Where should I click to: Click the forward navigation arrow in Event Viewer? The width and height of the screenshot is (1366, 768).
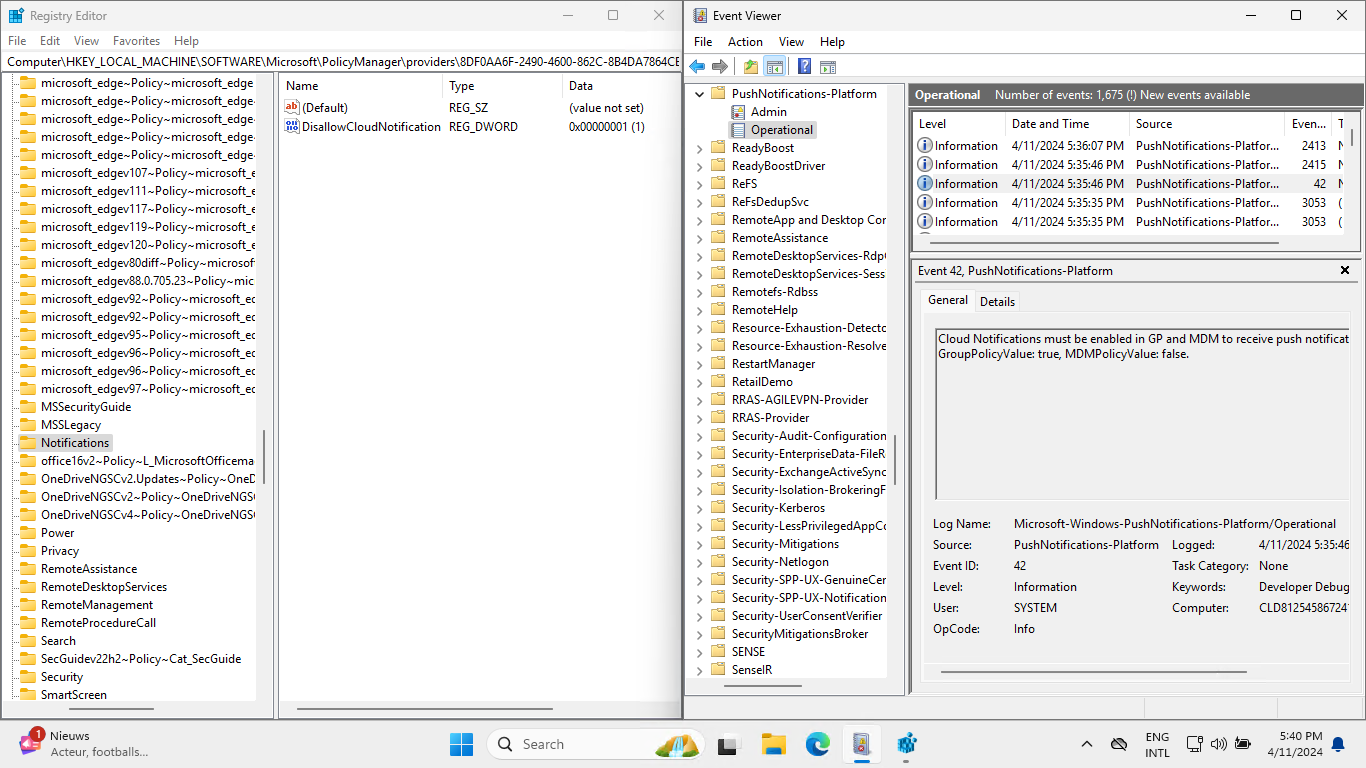click(718, 66)
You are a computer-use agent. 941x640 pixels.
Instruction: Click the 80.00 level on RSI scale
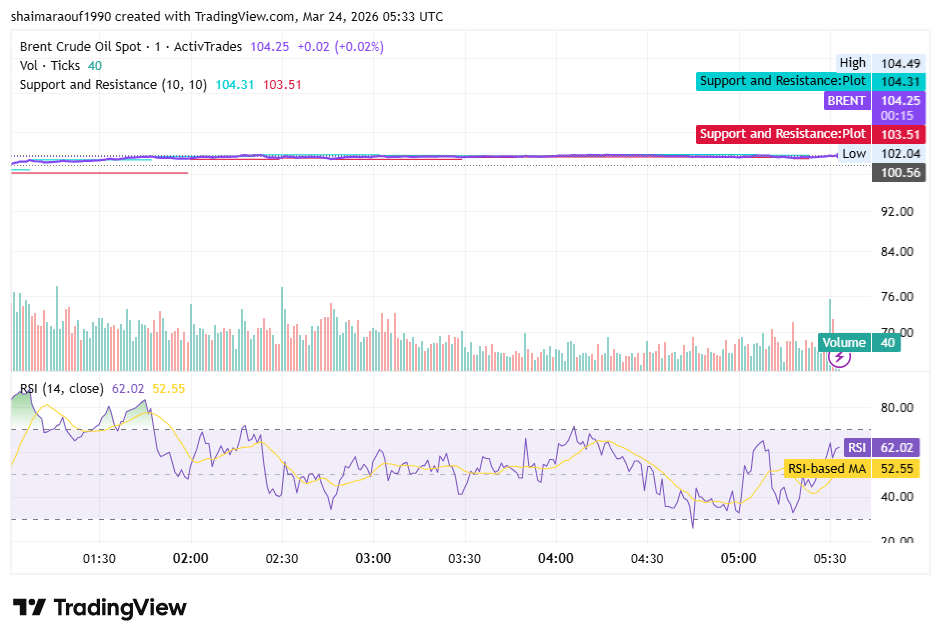click(x=897, y=407)
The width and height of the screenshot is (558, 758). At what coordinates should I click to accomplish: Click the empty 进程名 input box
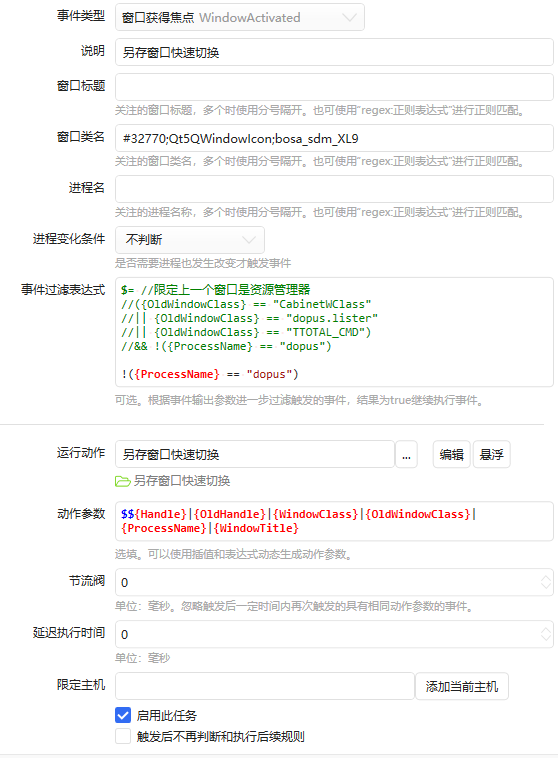(334, 189)
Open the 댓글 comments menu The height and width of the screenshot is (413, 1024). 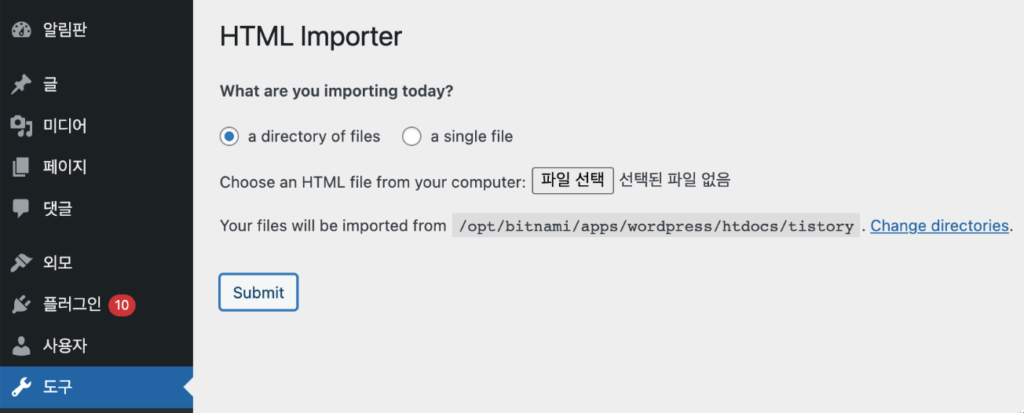coord(58,208)
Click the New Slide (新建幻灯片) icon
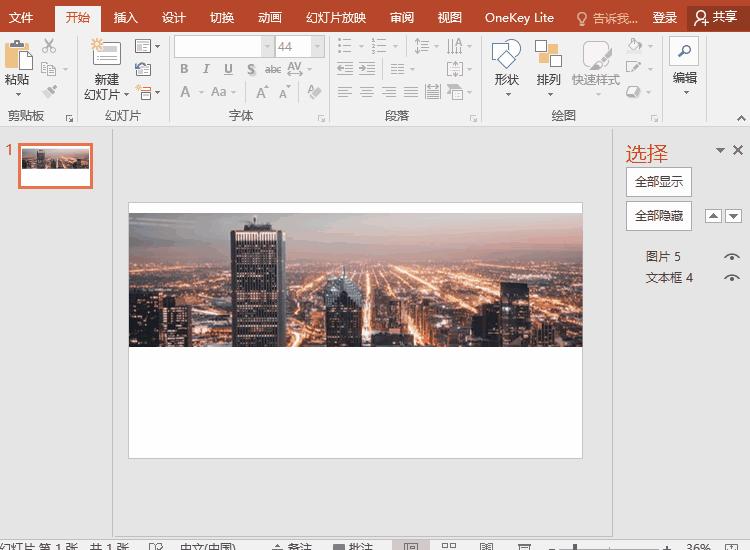Screen dimensions: 750x550 tap(105, 54)
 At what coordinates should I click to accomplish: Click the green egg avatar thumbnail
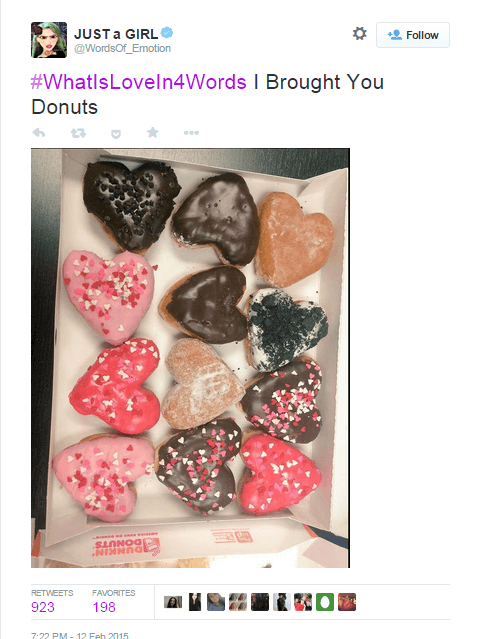coord(324,602)
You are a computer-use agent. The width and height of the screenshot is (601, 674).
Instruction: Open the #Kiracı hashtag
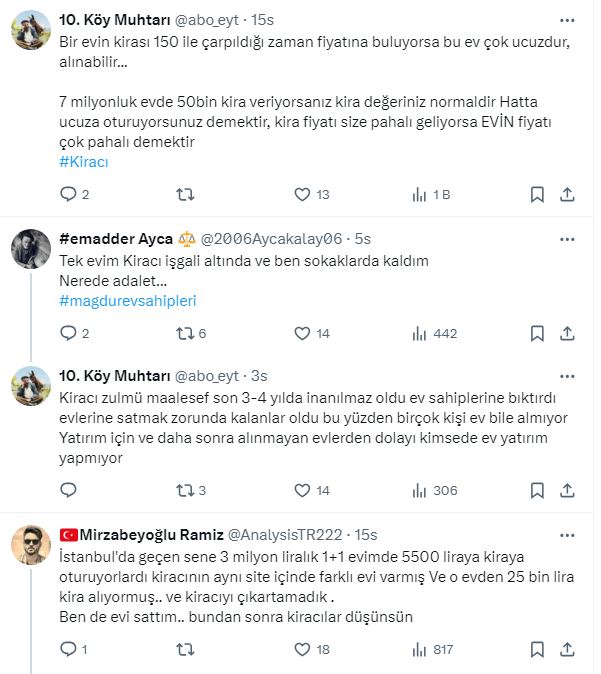84,162
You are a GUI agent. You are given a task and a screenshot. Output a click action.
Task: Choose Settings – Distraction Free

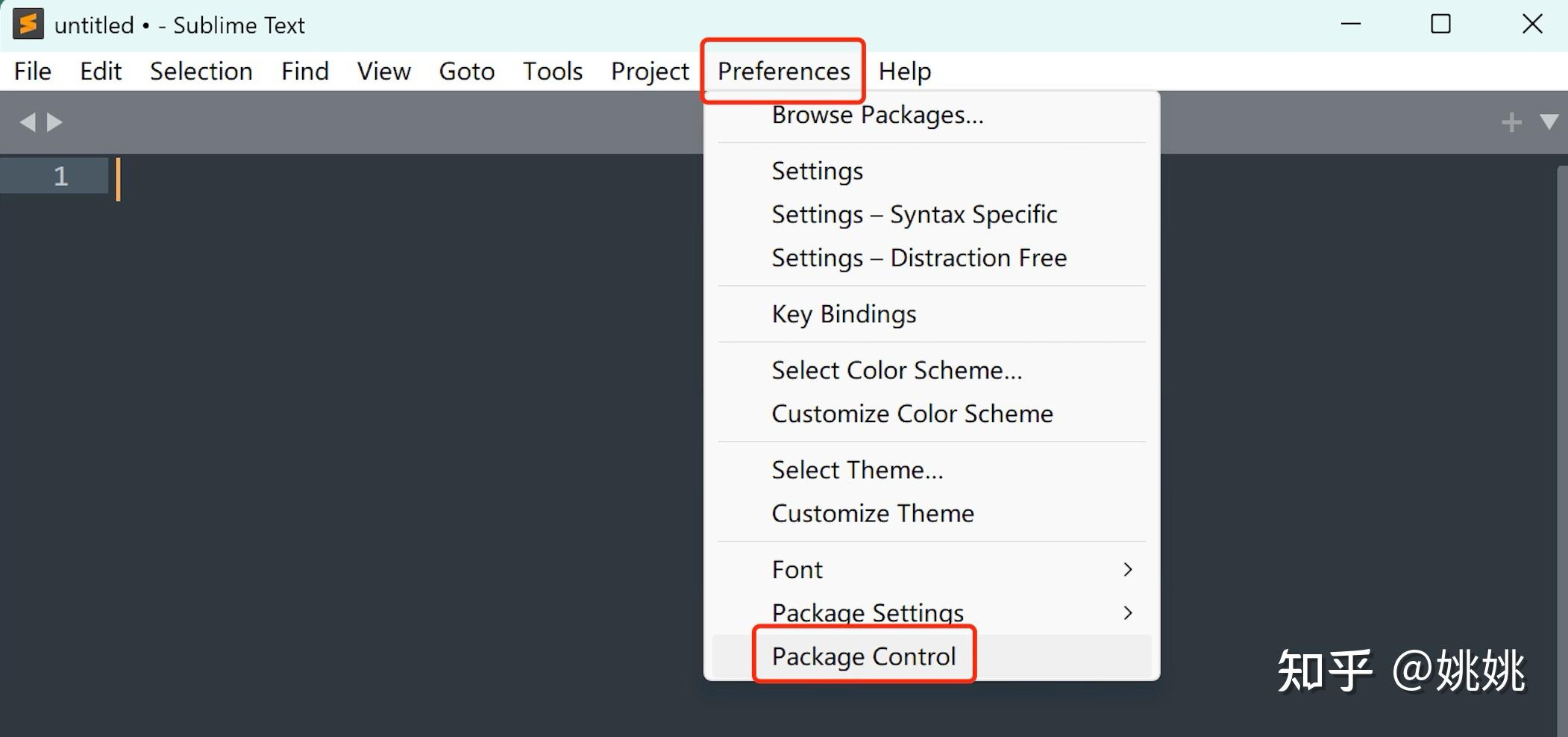[x=918, y=257]
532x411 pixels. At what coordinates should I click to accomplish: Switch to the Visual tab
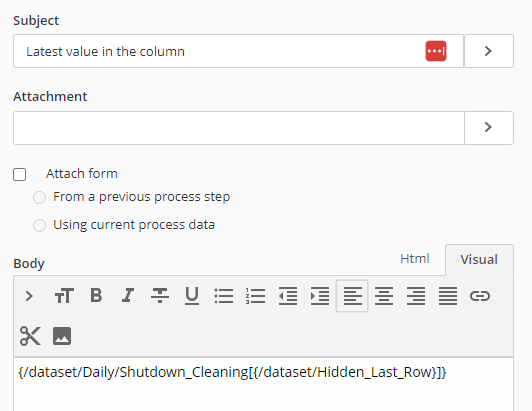[479, 260]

TASK REQUIREMENTS: What is needed is a verbatim copy of the lines from the line with "532x411 pixels. At" through the last line of the listing, pictures excluded.

RESULT:
532x411 pixels. At what coordinates should I click to accomplish: Switch to the Visual tab
[479, 260]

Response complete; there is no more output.